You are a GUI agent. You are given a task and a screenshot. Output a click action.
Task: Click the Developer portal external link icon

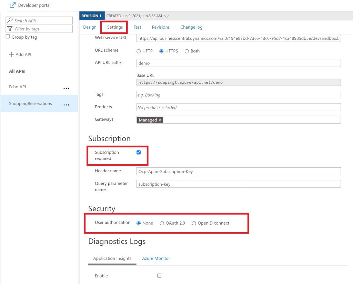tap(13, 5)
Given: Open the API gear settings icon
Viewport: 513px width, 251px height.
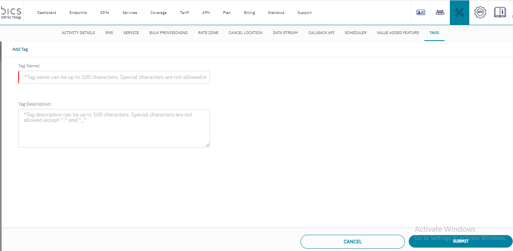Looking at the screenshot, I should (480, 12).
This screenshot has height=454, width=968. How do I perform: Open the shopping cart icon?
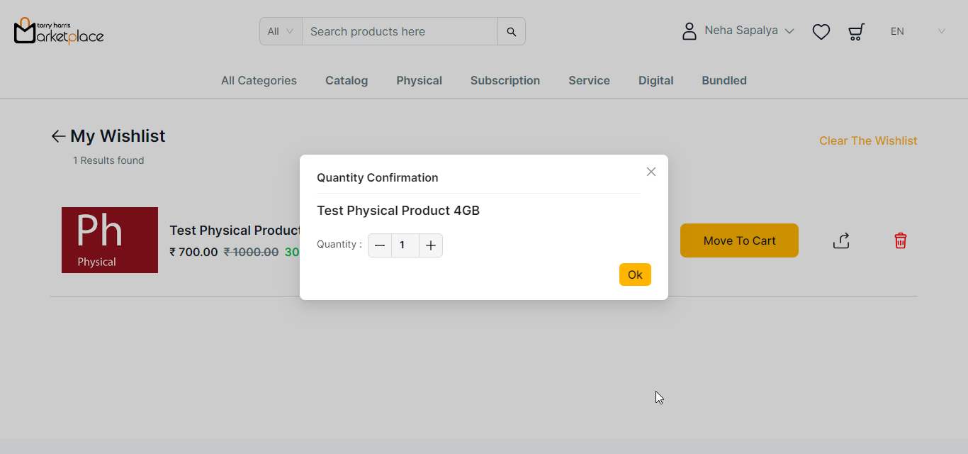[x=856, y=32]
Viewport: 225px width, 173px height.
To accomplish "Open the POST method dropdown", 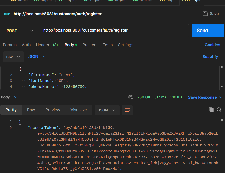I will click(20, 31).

--

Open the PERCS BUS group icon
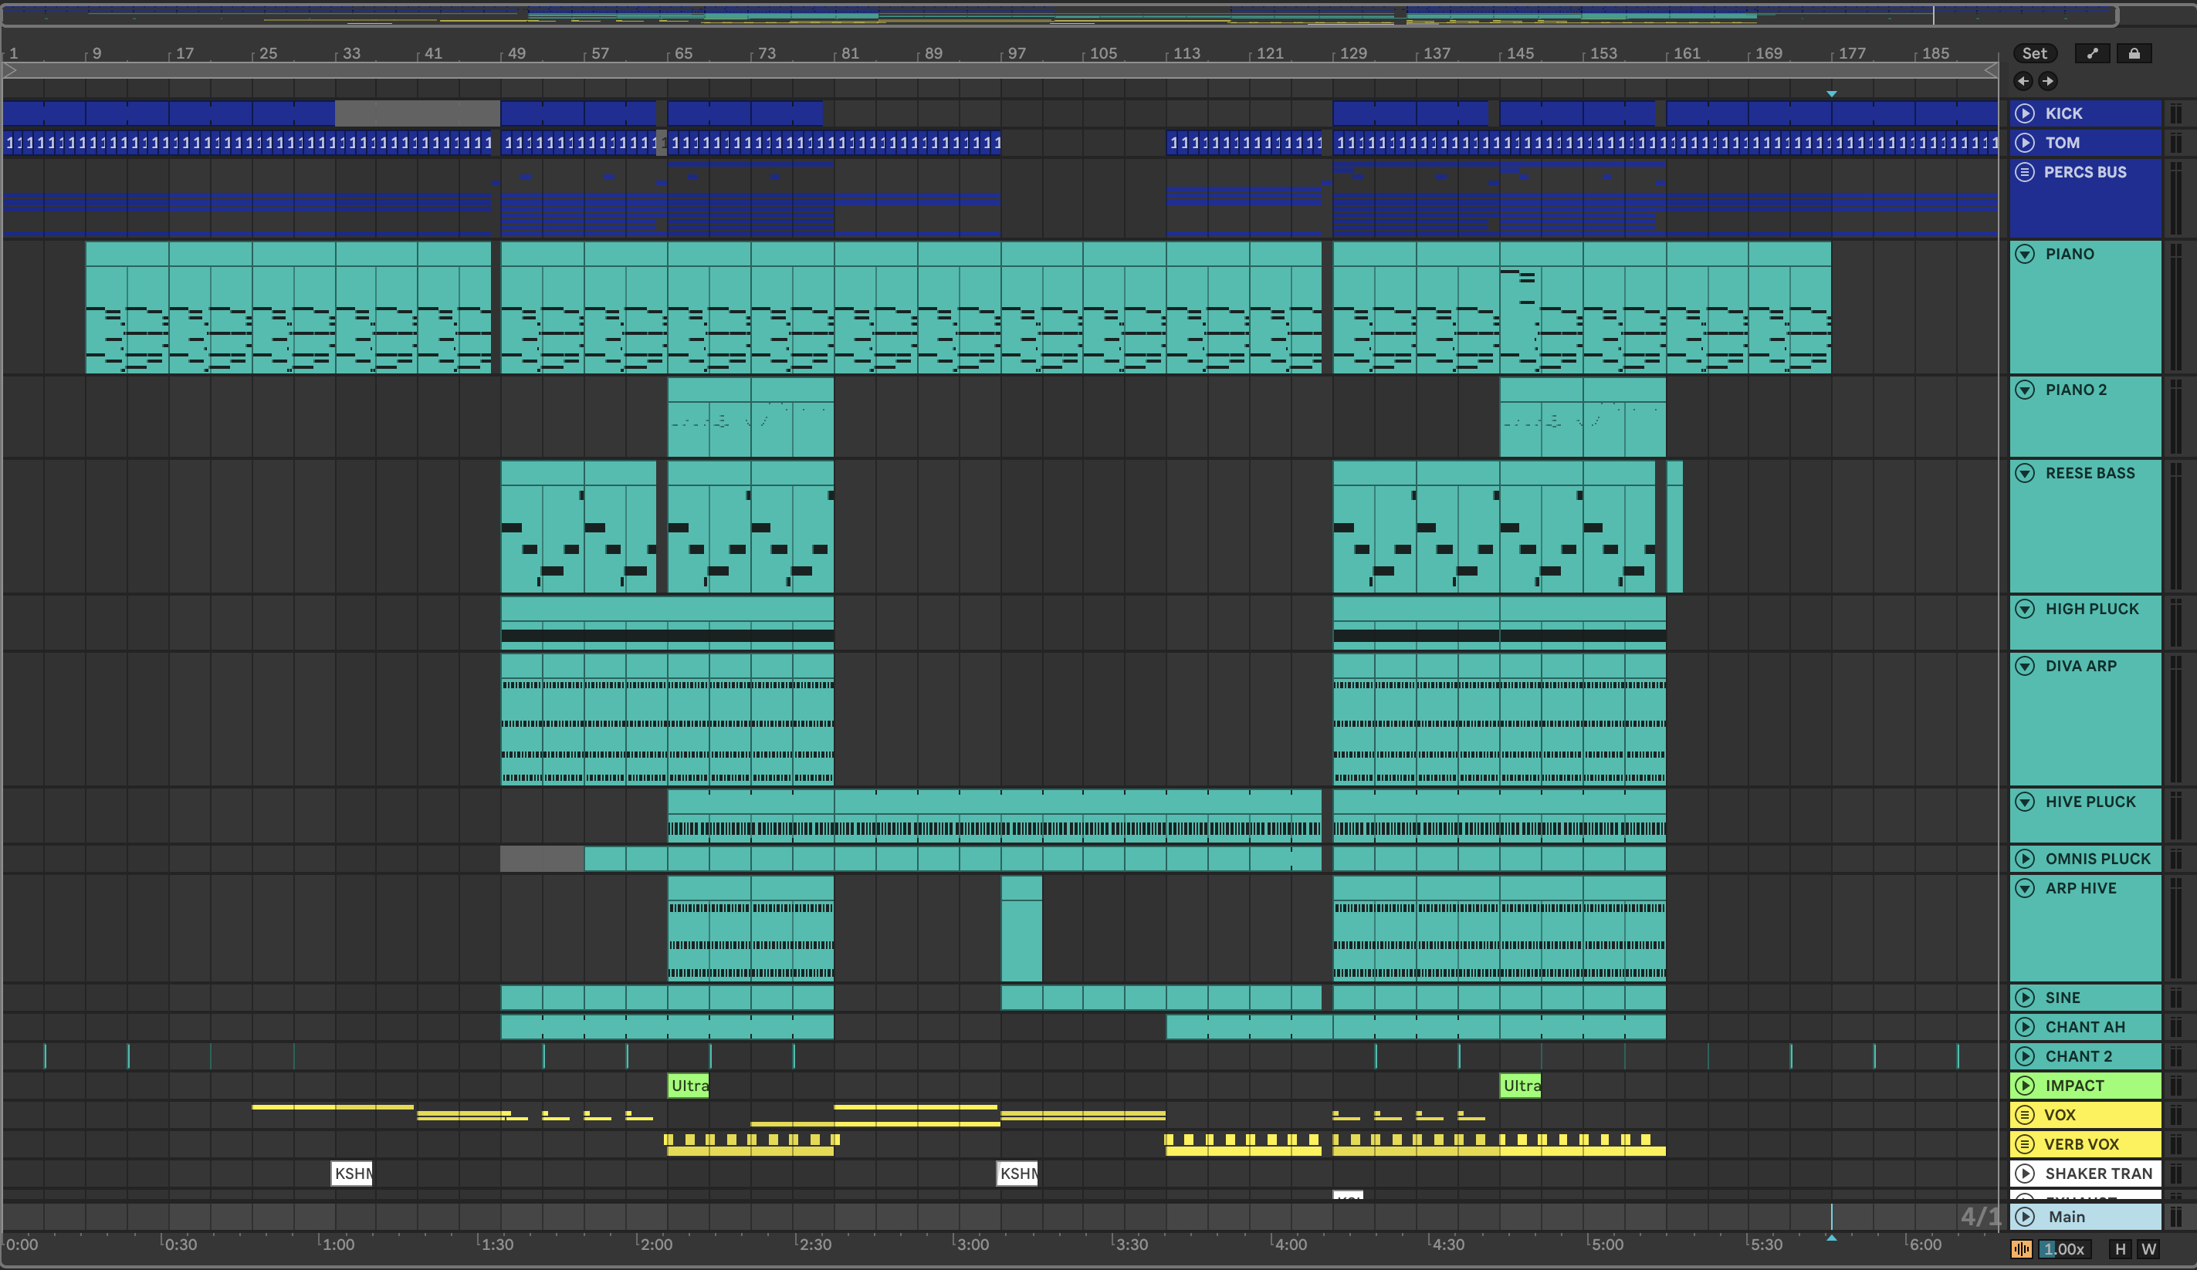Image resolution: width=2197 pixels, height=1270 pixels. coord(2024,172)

# [Your goal]
Show every line of the records that contains the string "icon".

# [The output]
Task: Click the Developer portal external link icon
Given: Open the API gear settings icon
This screenshot has height=454, width=968. How do I perform: Open the shopping cart icon?
Open the PERCS BUS group icon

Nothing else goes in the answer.